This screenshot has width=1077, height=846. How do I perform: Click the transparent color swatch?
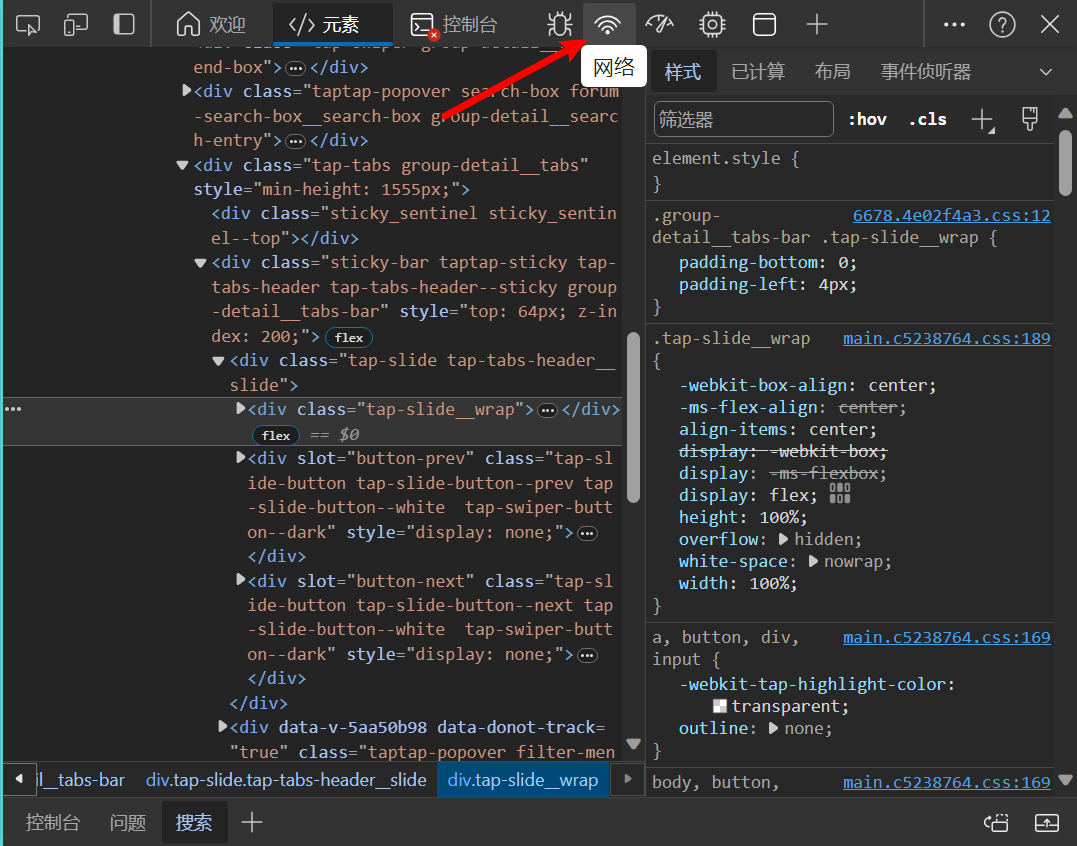(x=720, y=706)
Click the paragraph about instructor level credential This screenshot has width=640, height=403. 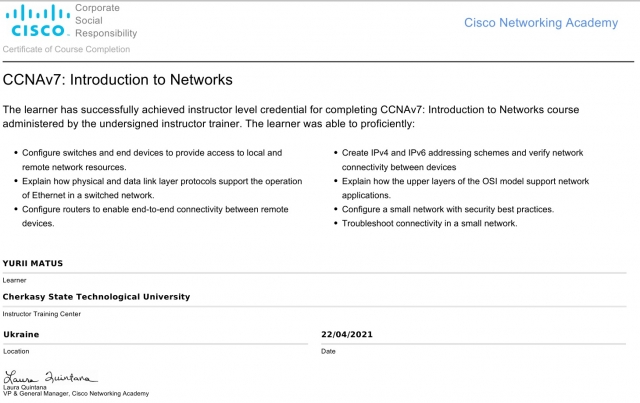(x=290, y=116)
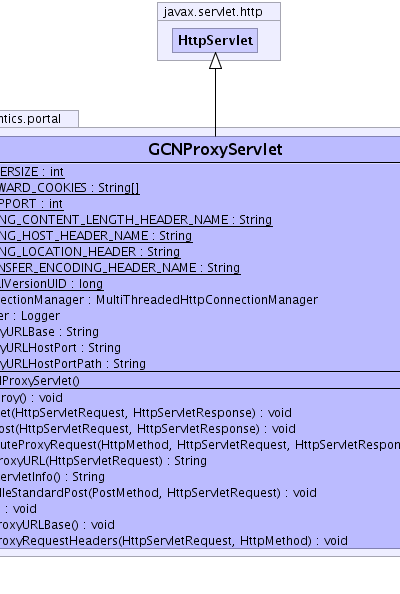Select the ProxyRequestHeaders method row
The height and width of the screenshot is (594, 400).
pyautogui.click(x=174, y=541)
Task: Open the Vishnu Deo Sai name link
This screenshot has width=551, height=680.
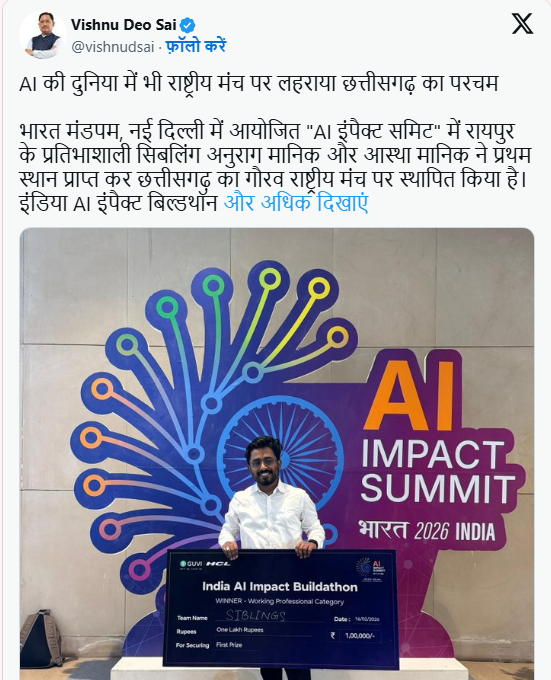Action: coord(124,25)
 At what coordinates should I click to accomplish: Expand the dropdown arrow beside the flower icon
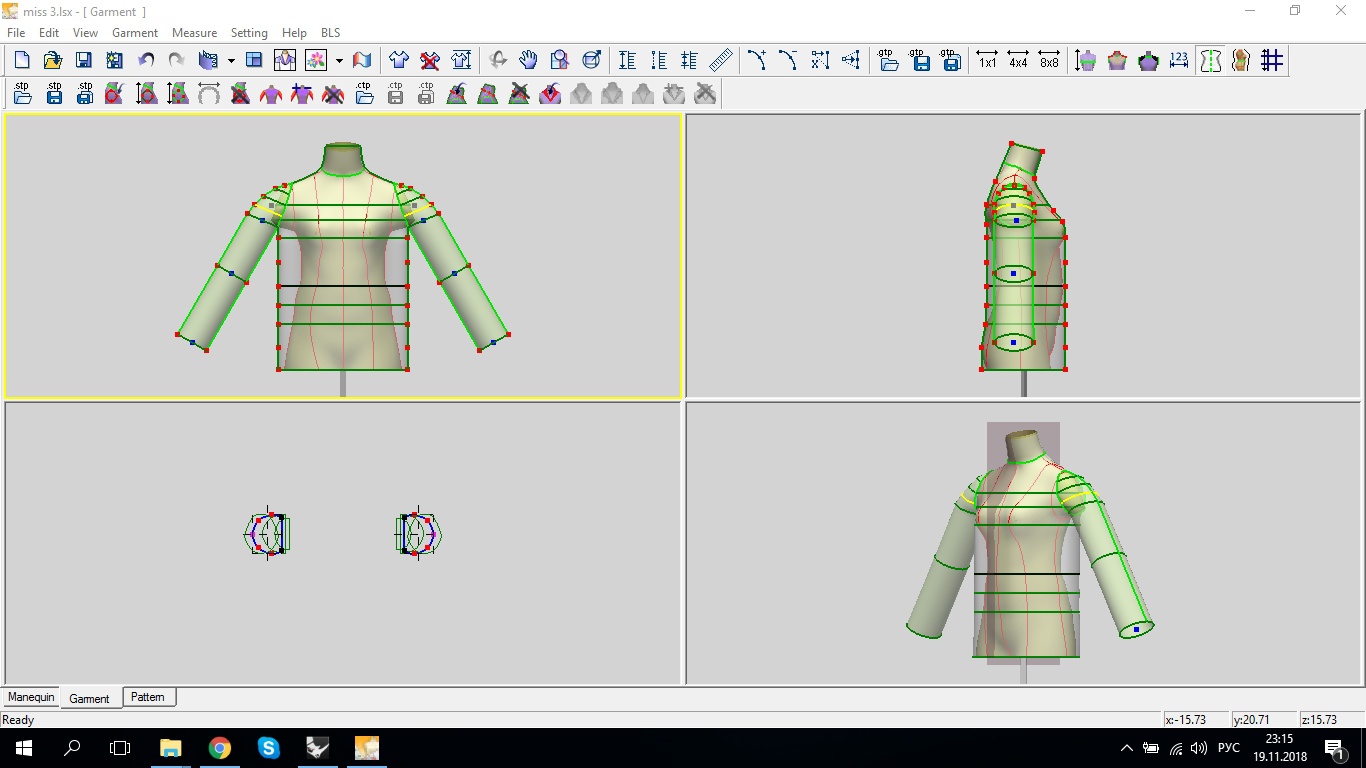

TASK TO CARRY OUT: Going from the line holding "Task: Open the Vishnu Deo Sai name link" to the last line of the data above, reproduce every line exactly, both included, with the pictures omitted.

TASK ANSWER:
Task: Open the Vishnu Deo Sai name link
This screenshot has width=551, height=680.
Action: coord(124,25)
 At what coordinates should I click to accomplish: Expand the dropdown arrow beside the flower icon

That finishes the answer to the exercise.